Hungarian Prime Minister Viktor Orban said no casualties have been reported in his country, but that 7,000 soldiers and thousands of volunteers were packing sandbags on the banks of the Danube to shore up flood walls.
“The flood is now approaching Budapest, the heart of the country,” Orban said in Esztergom, some 30 miles (48 kilometers) north of Budapest. “Two decisive days are ahead of us because the danger will be where most people live and where most things of value are at risk. It is now when we have to gather all our strength.”
While no flood-related deaths or injuries have been reported in Hungary,
some 1,400 people have been evacuated from towns and villages along the Danube, including over 200 in Budapest.

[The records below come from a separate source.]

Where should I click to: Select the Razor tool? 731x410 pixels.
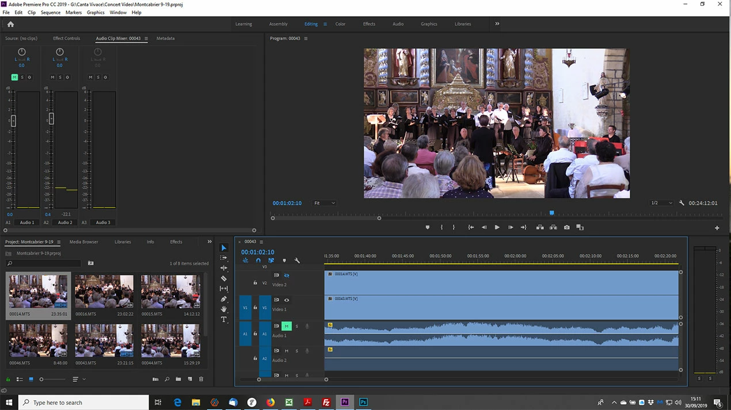click(224, 278)
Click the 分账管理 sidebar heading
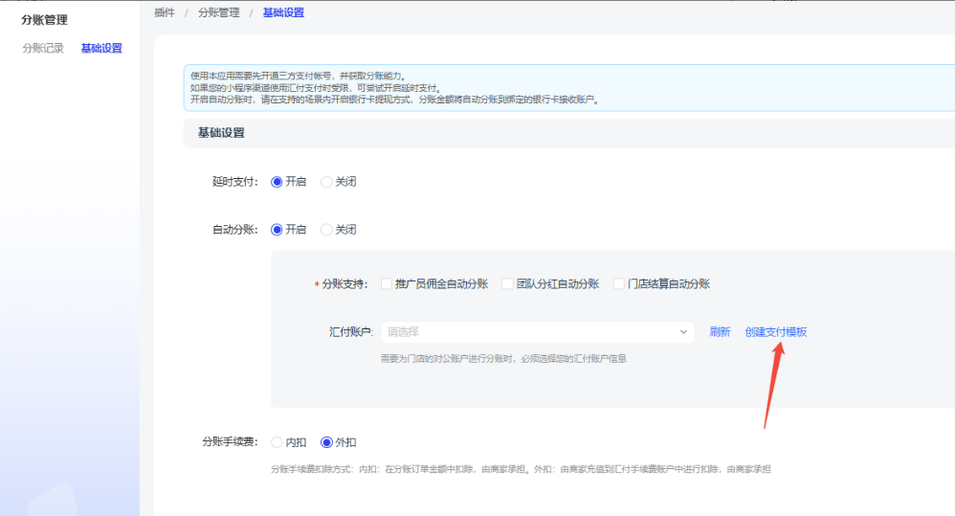955x516 pixels. coord(44,20)
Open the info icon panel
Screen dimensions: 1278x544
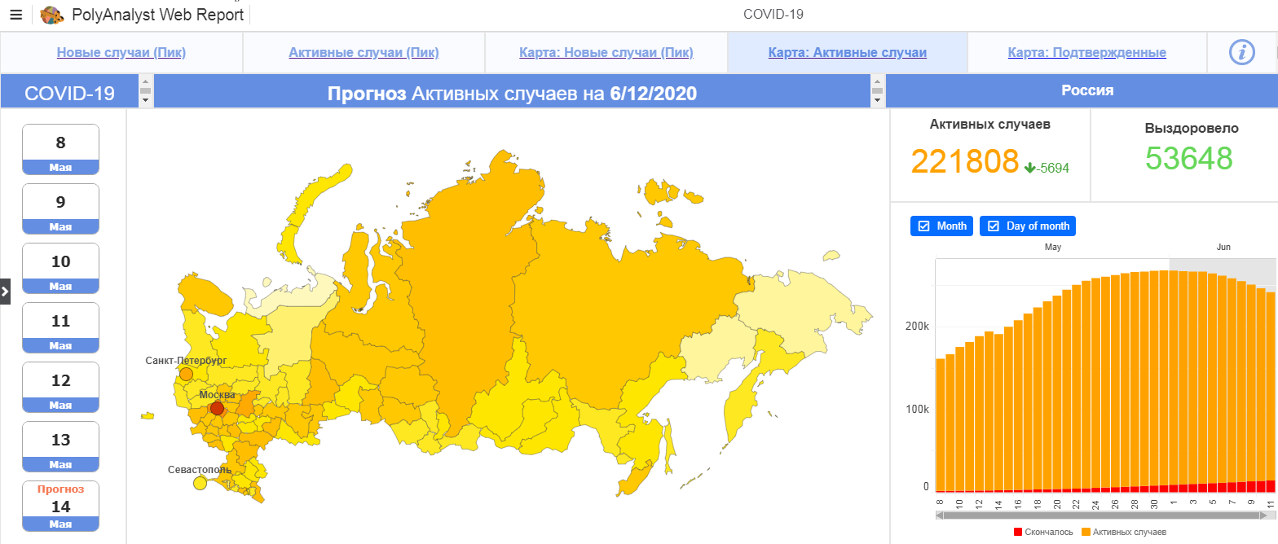[x=1241, y=52]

Parts of the south and north ends of the Hungarian capital are already under water, but the city’s downtown area, including the parliament building and several large hotels near the river bank, are seemingly out of direct danger as flood walls were built to a height of 30.5 feet (9.30 meters).
Officials said nearly 8,000 volunteers and specialized crews in Budapest had strengthened flood walls by packing and placing one million sand bags and many are also monitoring defenses for any leaks.
At least 21 flood-related deaths have been reported in central Europe, as rivers such as the Danube, the Elbe and the Vlatava have overflowed after a week of heavy rains and caused extensive damage in central and southern Germany, the Czech Republic, Austria, Slovakia and Hungary.
In Hungary, storms threatened flood-prevention work, as the National Meteorological Institute issued warnings along the Danube River and said storms may bring more than an inch of rainfall and wind speeds of 55 miles per hour.
Water levels stabilized in Budapest and were starting to subside after peaking at about three times their normal levels on Sunday night June 9, said Mark Mate Kisdi, spokesman for the Municipal Catastrophe Authority.
Attention has turned to parts of southern Hungary that will be hit by the Danube River’s advancing floodwaters.
“Today is the day of shifting focus from the northern part of the country to the southern parts,” said Hungarian Prime Minister Viktor Orban.
The flood wave was forecast to leave Hungary on Thursday, June 13 and the country has contacted neighboring Serbia to coordinate emergency plans, the prime minister said.